With most big business decisions, when it’s time to act you’ll only have about 70% of the information. By the time you get 90% or 100% of the information, the business opportunity that existed is long gone. So, to succeed, you have to get comfortable with only having 70% of the information.

To do this, you need to become as efficient as possible, so you can make a decision. And you need to trust your process, and believe that with the information you had, you did the best that you could.

Here are some more strategies to help you make important decisions in the business world.

First, you need to define and clearly articulate the decision. That includes breaking the situation down into multiple, specific components, and – if you’re working with a team – be certain that everyone involved understands the objective. This initial step may take some time, but it will save you a whole bunch of aggravation down the road.

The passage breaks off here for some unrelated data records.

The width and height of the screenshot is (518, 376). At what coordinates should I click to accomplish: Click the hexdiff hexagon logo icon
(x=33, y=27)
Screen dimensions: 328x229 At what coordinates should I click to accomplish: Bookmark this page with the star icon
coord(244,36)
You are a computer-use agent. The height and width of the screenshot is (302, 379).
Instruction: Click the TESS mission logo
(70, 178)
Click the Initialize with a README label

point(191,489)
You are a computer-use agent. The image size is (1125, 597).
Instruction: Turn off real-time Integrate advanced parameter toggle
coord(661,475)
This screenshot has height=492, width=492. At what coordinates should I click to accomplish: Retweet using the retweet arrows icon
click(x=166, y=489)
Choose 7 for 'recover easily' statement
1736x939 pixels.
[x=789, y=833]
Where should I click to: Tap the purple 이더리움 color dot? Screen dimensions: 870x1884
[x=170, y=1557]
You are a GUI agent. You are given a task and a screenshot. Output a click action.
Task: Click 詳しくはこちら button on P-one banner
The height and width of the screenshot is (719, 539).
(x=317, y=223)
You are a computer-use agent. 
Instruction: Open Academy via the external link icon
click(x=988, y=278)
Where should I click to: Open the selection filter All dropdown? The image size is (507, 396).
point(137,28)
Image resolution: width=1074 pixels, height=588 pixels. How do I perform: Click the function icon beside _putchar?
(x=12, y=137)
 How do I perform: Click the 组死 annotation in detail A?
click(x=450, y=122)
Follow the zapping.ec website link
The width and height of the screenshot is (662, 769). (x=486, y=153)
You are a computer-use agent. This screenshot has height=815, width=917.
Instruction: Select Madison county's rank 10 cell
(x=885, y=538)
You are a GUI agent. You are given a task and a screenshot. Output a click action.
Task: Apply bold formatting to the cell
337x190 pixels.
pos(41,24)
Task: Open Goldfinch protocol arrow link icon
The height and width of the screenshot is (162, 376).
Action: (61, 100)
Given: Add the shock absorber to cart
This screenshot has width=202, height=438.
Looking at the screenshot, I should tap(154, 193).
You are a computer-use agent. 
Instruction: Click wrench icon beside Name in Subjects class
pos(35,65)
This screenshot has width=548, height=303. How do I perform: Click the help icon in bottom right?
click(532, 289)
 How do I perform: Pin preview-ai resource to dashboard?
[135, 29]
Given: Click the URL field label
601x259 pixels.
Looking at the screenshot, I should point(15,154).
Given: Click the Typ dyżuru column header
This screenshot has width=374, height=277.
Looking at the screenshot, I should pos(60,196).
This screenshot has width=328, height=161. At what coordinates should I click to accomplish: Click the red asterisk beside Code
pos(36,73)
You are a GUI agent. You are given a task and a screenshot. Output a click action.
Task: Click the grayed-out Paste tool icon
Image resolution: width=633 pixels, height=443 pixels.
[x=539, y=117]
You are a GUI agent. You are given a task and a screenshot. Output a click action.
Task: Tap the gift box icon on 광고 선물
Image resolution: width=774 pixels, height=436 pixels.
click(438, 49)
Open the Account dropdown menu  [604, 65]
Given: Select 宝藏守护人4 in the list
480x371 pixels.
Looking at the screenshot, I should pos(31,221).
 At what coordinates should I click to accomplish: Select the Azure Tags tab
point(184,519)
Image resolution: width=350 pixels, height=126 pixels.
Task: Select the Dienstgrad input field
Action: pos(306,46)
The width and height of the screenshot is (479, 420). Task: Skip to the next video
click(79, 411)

Next, you need to collect as much relevant data as you can … as mentioned, that’s probably no more than 70% of all the information. This could involve market research, financial analysis, and input from numerous departments within your organization. This solid foundation will help establish the basis for your decision.

From there, a good idea is to explore alternative options, and consider the potential risks and benefits associated with each alternative. These risks and benefits should be both short-term and long-term, and you should even consider how each option might affect the company’s reputation. This step involves brainstorming and creative thinking. It’s critical to be open-minded as you consider conventional and unconventional approaches.

If you have key stakeholders, it’s not a bad idea to involve them in the process. This includes the leadership team, department heads, and individuals who will be directly affected by the decision. Gaining diverse perspectives makes each person feel valued and ensures a more well-rounded view of the situation.

Next up, once the alternatives have been identified and assessed by the key players, you should prioritize the alternatives based on how they align with your established criteria. By ranking them in a systematic way, you’ll make it easier to focus on the most viable options.

Then, after putting in the sweat equity, it’s time to make a decision. Be confident and decisive, and clearly communicate the decision to your team.

I know it sounds like you’re done, but from there, the work isn’t over. You must monitor and evaluate your decision and learn from it so you can be adaptable going forward.

In conclusion, making bug business decisions requires you to be thoughtful, strategic, and decisive. By following a process and staying true to it every step of the way, you will increase the likelihood of a successful outcome for you and your company.